## DATASET ENTRIES
======

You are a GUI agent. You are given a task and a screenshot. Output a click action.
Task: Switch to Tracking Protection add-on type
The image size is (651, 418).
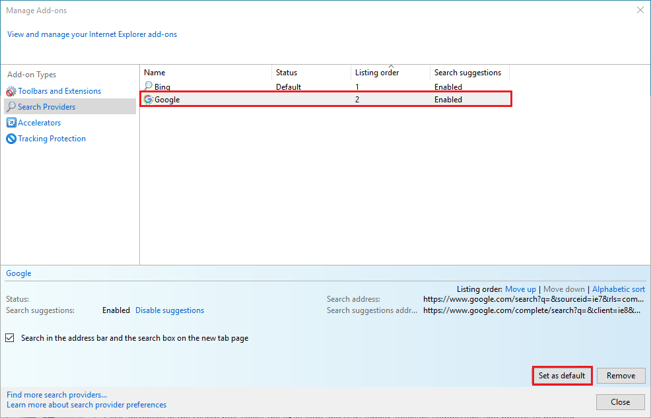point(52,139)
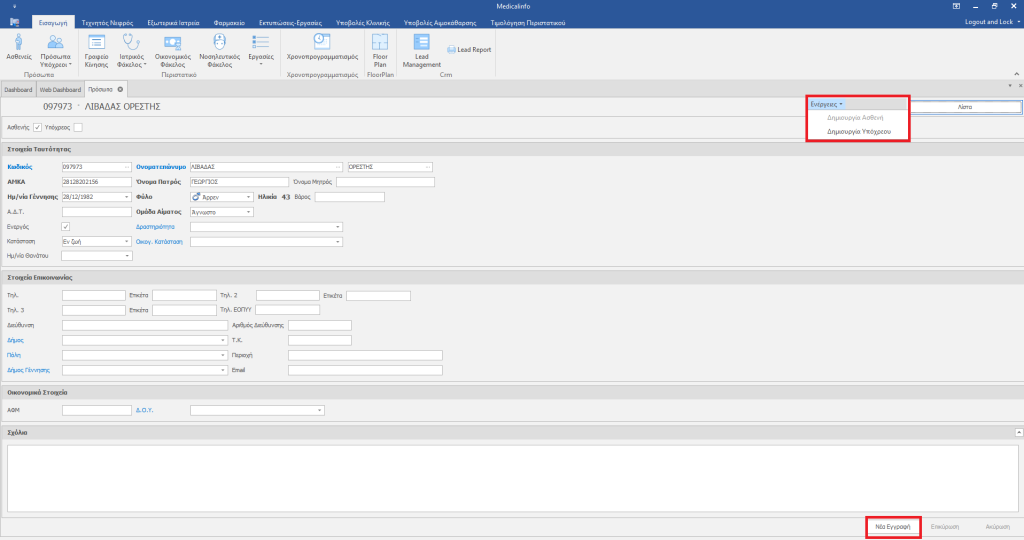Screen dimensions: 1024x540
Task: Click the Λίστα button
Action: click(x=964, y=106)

======

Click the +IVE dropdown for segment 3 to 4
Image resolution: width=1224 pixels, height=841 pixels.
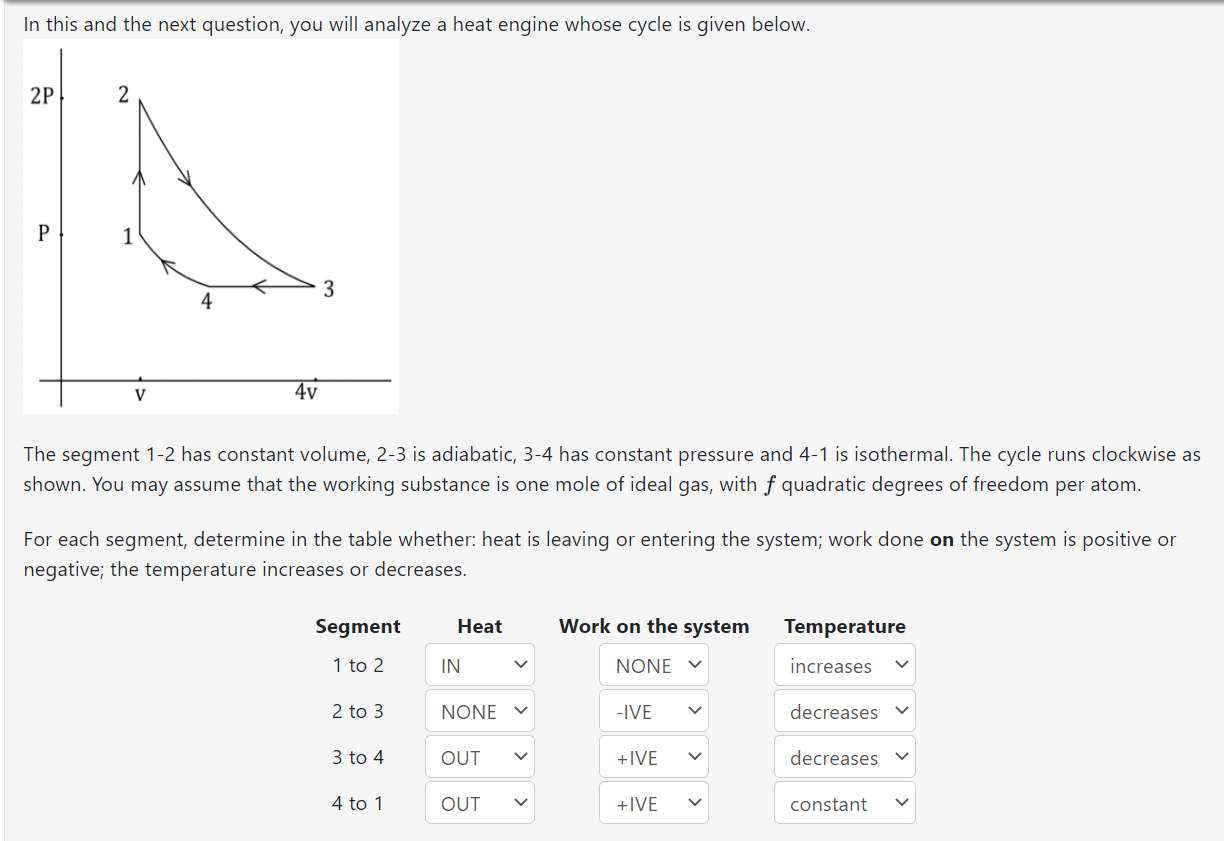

======

Every line from the line containing "Click the +IVE dropdown for segment 3 to 4" through the line containing "Image resolution: width=1224" in the records above must be retyped exactly. Leave out the rest.

## REPLY TO THE TASK
Click the +IVE dropdown for segment 3 to 4
Image resolution: width=1224 pixels, height=841 pixels.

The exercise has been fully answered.